[SOURCE EXTRACT]
====

Mission Impossible III

Director: J.J. Abrams
Honors:
Genres:
Distributor: Paramount Home Video

Tom Cruise returns as Special Agent Ethan Hunt, who faces the mission of his life in “Mission: Impossible III.” Director J. J. Abrams (“Lost”,“ ”Alias") brings his unique blend of action and drama to the billion-dollar franchise.

Reviews

Amazon.com

At the time of its release, Mission: Impossible III's box office was plagued by the publicity backlash against couch-jumping star Tom Cruise. It’s too bad, because this third installment of the spy thriller franchise deserved a better reception than it got. First-time feature director J.J. Abrams (bigwig TV director/producer of Lost, Alias, & Felicity) proves more than able-bodied in creating a Mission: Impossible that’s leaner and less over-stylized than John Woo’s sequel and less confusing than Brian De Palma’s original. Plot is still a throwaway here (Cruise’s Ethan Hunt rescues his kidnapped former trainee and works to steal a device that…well, we don’t really know what it does, but it’s something about mass destruction that costs $850 million), but the action sequences, particularly one where Ethan faces down a helicopter on a bridge and gets flung hard against the side of a car, are particularly impressive since Cruise, at 44, is still doing most of his own stunts and shows no hint of the weathered look that’s struck his action-star peers. (Though no Mission: Impossible stunt will ever be quite as simultaneously nail-biting and funny as the first film’s wire-dangling break-in of CIA headquarters.)

====

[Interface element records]
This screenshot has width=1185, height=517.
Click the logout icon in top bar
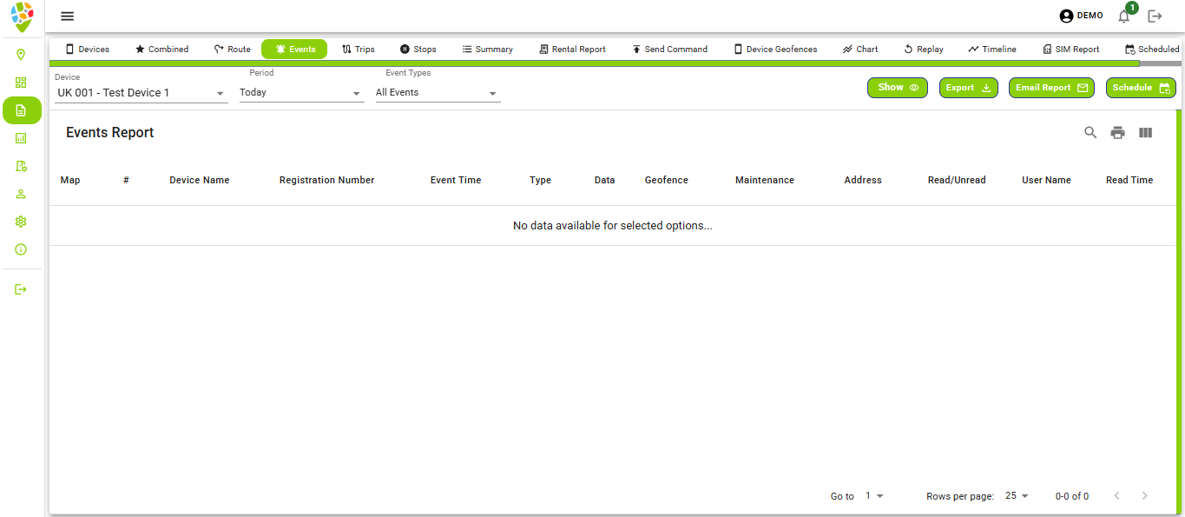click(x=1155, y=17)
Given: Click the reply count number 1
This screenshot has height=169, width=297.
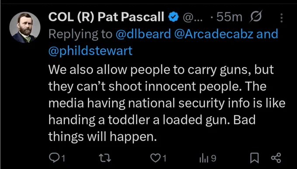Looking at the screenshot, I should tap(63, 159).
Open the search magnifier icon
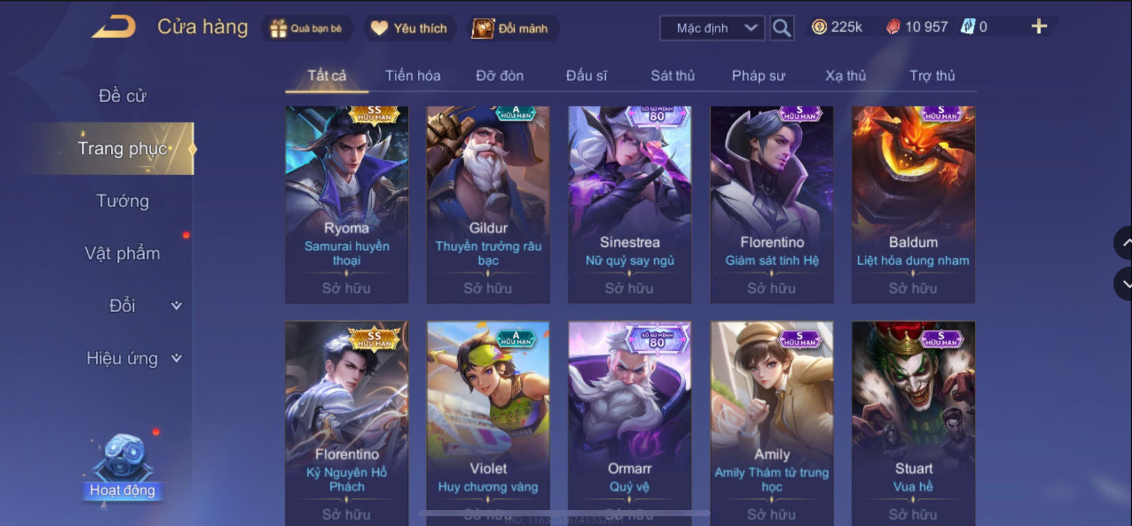 [x=782, y=28]
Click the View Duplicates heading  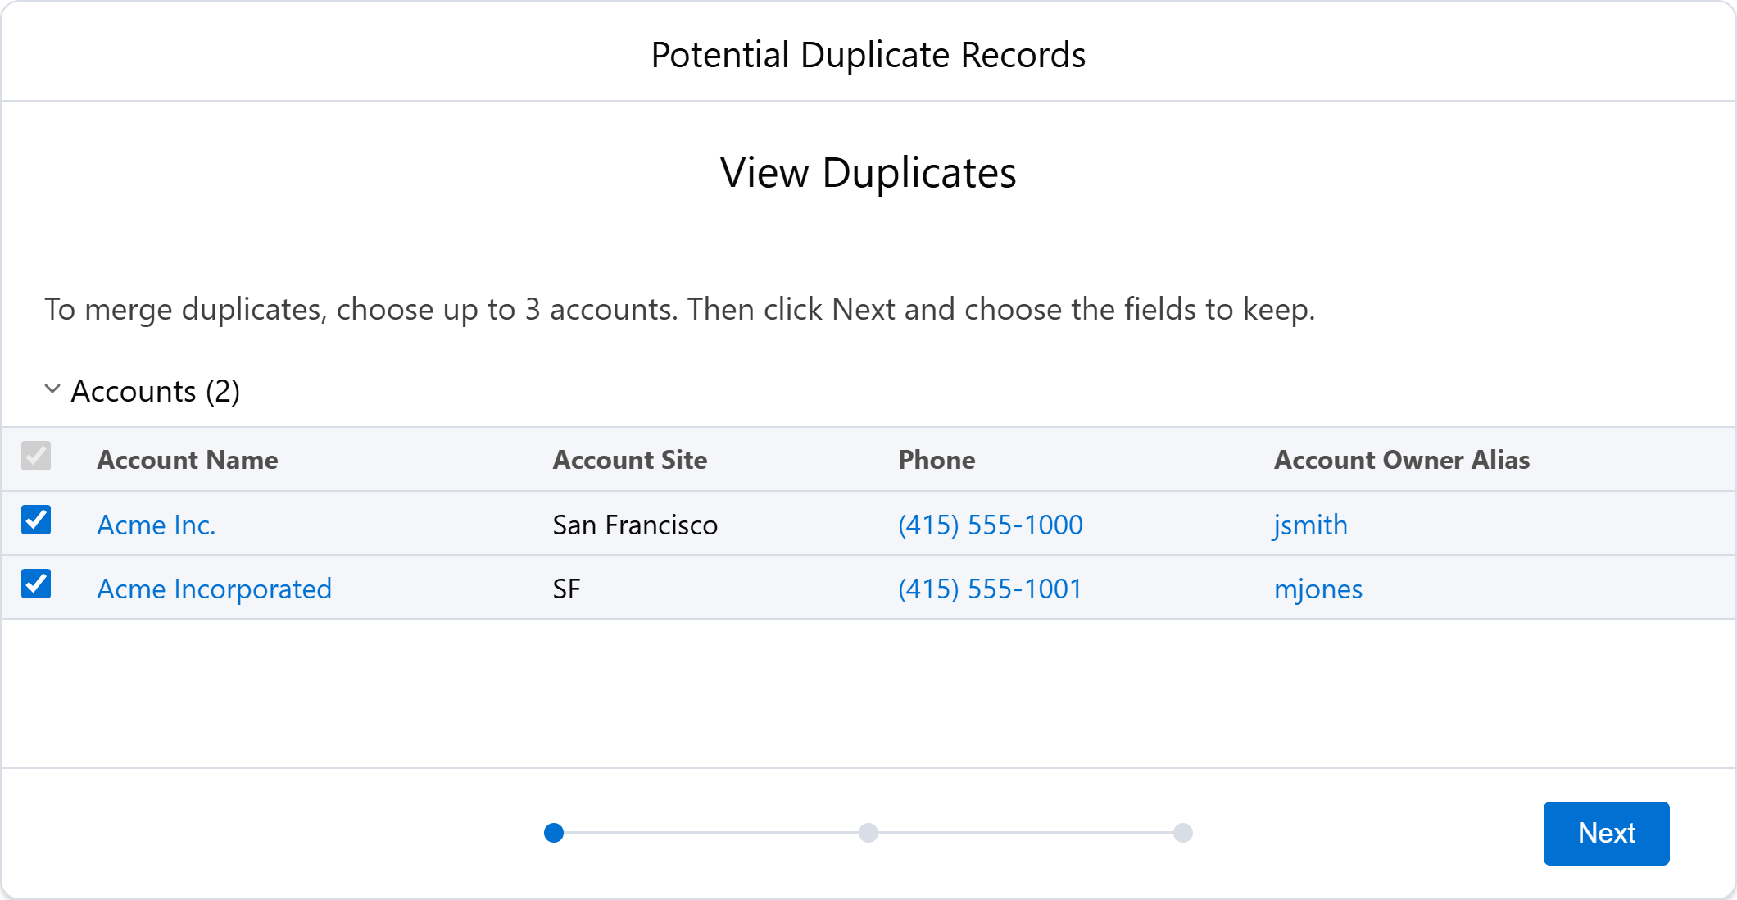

====

[PROBLEM REQUIREMENTS]
Repeat word for word the stretch of the movie page that begins at "Tom Cruise returns" and stops after "the billion-dollar franchise.". Use nothing but the movie page.

[FULL ANSWER]
Tom Cruise returns as Special Agent Ethan Hunt, who faces the mission of his life in “Mission: Impossible III.” Director J. J. Abrams (“Lost”,“ ”Alias") brings his unique blend of action and drama to the billion-dollar franchise.